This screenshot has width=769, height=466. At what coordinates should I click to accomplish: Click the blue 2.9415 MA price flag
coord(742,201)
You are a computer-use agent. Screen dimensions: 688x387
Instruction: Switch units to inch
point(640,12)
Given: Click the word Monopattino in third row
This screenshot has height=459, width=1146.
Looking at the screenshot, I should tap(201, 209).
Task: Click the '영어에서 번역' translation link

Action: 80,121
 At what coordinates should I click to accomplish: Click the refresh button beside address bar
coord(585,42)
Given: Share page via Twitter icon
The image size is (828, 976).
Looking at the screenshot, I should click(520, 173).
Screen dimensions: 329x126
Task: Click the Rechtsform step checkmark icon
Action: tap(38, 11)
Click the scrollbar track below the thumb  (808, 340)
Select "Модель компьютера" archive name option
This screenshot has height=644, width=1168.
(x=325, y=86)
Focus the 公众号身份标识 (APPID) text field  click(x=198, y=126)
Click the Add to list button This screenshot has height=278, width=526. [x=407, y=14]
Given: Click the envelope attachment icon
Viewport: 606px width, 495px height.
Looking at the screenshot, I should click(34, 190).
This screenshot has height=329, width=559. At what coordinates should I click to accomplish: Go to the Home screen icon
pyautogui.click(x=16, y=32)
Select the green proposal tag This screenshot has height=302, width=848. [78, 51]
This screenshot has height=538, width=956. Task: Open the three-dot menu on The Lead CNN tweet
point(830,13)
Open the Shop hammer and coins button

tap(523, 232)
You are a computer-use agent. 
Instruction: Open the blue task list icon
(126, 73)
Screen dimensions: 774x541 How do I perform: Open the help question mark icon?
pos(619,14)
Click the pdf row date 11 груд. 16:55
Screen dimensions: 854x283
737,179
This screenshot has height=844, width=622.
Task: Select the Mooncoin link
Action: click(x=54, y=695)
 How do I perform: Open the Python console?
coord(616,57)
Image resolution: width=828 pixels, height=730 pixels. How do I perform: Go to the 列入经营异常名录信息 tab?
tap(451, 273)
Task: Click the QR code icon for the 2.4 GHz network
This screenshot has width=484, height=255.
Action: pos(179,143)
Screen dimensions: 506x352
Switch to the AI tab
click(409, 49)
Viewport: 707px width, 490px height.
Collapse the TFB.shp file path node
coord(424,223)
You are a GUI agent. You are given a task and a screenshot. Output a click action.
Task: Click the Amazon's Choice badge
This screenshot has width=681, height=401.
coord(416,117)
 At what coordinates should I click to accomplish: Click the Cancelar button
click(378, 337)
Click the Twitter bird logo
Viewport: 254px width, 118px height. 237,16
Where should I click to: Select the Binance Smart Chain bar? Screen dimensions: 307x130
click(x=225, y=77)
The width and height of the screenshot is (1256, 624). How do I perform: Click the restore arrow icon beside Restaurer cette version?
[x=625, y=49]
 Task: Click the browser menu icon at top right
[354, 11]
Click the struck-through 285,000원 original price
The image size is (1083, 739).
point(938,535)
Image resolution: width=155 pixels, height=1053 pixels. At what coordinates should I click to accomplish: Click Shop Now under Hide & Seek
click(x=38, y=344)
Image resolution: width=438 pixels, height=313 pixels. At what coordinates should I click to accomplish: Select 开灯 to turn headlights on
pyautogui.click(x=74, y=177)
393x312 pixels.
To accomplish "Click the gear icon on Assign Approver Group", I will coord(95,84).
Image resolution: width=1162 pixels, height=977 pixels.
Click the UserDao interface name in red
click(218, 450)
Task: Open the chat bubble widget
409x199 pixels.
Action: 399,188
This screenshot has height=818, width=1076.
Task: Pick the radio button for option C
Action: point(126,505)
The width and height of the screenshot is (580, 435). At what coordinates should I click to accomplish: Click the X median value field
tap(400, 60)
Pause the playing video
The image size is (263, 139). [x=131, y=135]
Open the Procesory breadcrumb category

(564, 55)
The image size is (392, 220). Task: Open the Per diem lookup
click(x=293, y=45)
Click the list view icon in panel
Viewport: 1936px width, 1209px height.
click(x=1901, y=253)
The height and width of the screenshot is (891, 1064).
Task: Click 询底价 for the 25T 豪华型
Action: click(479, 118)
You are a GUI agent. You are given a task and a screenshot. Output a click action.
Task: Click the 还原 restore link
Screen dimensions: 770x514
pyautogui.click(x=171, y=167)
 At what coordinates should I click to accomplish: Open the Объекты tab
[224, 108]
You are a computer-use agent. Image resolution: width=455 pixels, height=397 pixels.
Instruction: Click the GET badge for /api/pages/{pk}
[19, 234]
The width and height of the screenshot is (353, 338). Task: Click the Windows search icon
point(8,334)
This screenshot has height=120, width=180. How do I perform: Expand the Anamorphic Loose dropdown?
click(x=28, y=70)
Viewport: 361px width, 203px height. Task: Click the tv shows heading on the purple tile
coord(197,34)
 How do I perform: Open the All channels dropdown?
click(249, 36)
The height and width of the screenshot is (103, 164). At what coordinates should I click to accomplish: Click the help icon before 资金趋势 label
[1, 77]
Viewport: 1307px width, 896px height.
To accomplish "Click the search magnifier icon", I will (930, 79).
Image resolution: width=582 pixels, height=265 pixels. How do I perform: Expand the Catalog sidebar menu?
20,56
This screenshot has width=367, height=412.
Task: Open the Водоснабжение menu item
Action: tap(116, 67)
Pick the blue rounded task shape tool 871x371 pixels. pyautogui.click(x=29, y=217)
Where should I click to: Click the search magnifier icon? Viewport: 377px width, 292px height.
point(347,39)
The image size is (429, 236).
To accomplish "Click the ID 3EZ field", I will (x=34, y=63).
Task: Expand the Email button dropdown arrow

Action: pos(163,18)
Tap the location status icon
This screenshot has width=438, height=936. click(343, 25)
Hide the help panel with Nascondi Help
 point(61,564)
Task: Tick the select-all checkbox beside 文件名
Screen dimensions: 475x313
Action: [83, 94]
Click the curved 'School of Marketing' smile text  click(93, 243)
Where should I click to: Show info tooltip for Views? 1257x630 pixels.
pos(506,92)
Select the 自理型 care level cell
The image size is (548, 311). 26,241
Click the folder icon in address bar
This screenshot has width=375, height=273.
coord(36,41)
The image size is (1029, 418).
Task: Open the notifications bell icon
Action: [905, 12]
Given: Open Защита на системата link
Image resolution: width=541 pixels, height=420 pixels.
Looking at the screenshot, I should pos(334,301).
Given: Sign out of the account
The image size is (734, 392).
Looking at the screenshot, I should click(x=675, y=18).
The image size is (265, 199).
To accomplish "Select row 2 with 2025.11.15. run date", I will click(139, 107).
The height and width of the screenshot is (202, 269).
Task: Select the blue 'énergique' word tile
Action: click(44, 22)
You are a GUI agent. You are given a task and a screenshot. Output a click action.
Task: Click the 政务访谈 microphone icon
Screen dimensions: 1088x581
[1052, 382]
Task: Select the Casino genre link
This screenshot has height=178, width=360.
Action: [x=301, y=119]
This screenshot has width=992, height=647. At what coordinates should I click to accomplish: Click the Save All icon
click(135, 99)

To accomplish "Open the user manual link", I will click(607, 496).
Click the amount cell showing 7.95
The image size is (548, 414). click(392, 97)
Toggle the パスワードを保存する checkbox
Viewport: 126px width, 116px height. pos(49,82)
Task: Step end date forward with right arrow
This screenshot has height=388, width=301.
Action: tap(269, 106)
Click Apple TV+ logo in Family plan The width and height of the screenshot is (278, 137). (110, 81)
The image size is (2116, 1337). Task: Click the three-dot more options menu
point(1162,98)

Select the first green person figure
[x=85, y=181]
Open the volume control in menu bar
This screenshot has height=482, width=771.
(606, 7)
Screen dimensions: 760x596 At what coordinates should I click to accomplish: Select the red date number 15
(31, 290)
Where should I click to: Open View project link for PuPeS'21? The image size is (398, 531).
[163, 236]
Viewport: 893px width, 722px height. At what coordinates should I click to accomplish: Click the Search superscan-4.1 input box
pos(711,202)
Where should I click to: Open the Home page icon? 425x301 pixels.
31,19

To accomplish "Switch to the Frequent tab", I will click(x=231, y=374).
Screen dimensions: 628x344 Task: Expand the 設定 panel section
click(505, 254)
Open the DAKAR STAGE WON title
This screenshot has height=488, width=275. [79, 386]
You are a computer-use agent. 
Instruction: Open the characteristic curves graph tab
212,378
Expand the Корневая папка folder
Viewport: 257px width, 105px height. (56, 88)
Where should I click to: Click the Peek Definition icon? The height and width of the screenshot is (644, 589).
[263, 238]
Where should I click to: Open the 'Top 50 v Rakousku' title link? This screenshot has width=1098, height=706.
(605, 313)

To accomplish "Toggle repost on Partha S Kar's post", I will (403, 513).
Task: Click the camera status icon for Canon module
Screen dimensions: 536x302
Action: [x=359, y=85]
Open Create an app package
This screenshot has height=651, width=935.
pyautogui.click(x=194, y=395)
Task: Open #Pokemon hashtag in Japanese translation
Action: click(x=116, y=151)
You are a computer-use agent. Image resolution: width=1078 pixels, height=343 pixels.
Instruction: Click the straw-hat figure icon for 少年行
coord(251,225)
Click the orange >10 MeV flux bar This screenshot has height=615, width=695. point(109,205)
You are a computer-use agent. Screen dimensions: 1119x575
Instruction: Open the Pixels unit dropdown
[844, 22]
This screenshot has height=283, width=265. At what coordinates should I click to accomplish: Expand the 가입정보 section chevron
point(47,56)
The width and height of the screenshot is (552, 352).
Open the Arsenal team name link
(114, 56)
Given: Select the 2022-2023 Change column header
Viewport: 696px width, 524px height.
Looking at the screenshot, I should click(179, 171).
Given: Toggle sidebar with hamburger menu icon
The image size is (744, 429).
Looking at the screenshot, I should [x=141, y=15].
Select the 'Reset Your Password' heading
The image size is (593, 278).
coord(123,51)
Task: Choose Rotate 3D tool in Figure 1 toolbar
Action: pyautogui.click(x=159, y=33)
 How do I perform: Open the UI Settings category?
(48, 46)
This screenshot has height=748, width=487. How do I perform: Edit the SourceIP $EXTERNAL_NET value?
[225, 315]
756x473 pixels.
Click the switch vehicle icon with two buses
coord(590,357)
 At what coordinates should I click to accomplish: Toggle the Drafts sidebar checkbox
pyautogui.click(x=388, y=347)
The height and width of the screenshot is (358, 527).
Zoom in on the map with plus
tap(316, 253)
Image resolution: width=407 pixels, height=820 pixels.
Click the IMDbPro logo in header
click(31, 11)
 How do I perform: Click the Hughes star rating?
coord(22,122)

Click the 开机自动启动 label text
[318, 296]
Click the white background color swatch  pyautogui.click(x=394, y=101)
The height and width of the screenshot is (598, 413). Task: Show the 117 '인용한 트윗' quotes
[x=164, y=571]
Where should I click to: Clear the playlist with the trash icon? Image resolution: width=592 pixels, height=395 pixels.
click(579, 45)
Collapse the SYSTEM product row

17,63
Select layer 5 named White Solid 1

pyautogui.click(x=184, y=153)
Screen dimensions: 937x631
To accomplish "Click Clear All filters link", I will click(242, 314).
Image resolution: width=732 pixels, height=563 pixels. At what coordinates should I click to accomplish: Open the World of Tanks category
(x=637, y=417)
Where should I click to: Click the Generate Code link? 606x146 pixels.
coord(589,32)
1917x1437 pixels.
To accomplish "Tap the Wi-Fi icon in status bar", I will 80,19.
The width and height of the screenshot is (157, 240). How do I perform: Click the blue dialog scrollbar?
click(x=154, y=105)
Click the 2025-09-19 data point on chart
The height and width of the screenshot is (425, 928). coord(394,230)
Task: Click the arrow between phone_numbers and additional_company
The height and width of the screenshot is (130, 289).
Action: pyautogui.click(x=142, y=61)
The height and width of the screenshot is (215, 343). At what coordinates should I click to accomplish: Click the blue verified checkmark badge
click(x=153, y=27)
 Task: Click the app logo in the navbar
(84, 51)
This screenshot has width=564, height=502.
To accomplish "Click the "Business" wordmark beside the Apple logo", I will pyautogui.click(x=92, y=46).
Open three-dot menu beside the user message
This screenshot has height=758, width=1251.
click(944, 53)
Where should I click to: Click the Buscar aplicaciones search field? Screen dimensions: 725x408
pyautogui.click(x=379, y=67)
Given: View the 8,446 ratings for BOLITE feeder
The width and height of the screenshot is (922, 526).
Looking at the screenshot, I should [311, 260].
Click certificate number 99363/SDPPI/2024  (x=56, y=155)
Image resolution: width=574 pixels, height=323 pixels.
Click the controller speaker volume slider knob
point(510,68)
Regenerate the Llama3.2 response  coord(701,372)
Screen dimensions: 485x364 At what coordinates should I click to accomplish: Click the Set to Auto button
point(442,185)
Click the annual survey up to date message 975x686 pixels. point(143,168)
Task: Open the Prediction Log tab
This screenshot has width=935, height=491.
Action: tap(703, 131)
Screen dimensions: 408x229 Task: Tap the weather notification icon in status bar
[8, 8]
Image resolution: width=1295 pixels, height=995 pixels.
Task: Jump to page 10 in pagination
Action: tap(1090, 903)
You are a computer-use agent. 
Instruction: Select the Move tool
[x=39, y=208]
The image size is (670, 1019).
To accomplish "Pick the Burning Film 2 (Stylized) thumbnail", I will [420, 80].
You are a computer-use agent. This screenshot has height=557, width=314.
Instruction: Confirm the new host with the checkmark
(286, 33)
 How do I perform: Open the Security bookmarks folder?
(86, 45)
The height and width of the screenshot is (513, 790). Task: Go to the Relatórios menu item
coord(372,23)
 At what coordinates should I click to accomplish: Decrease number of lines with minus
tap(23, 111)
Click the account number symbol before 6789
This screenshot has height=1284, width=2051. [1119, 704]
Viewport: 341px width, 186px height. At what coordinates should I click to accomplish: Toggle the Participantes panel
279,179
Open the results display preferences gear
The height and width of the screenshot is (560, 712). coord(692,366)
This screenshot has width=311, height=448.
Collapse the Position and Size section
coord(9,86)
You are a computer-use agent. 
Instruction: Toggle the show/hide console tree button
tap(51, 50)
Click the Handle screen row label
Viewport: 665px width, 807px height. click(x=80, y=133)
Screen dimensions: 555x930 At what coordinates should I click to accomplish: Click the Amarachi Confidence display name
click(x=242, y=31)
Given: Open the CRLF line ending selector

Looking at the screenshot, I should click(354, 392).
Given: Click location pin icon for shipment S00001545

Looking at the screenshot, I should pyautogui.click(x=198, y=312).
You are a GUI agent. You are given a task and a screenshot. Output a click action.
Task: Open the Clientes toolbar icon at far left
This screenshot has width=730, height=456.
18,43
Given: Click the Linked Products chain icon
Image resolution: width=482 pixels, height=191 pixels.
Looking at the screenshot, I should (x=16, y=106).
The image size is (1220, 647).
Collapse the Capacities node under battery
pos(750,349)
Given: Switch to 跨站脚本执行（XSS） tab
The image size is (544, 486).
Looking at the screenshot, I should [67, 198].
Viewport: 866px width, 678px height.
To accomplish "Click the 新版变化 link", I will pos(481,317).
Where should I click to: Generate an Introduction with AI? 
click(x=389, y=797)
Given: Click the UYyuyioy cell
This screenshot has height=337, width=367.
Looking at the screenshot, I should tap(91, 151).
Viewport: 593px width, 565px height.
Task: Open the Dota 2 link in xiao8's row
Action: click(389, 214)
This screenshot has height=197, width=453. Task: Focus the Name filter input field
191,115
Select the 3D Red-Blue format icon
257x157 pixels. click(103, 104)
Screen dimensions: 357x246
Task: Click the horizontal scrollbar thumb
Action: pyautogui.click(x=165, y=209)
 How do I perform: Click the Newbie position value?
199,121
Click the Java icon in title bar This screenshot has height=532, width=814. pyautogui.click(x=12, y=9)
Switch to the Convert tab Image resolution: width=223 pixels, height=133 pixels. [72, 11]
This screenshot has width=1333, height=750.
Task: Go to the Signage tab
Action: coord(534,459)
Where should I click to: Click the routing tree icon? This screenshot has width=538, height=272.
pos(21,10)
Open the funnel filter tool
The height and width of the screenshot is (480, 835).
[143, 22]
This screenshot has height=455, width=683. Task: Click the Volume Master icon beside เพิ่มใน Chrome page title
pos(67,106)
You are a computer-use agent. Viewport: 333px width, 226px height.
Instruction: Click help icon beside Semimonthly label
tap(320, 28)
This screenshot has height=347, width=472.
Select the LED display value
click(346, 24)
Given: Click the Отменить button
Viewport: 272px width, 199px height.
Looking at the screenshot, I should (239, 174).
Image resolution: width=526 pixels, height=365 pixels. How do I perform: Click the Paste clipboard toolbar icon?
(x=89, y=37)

WHAT THIS TASK INVOLVES:
Lines containing the word "computer": copy each of them from the material.

RESPONSE FOR THIS EXERCISE:
You are a computer-use agent. Screen dimensions: 688x387
You are a computer-use agent. 
You are a computer-use agent. Image resolution: width=455 pixels, height=397 pixels.
You are a computer-use agent. 
You are a computer-use agent. Image resolution: width=1078 pixels, height=343 pixels.
You are a computer-use agent. Screen dimensions: 1119x575
You are a computer-use agent. 
You are a computer-use agent. This screenshot has height=557, width=314.
You are a computer-use agent. 
You are a computer-use agent. Viewport: 333px width, 226px height.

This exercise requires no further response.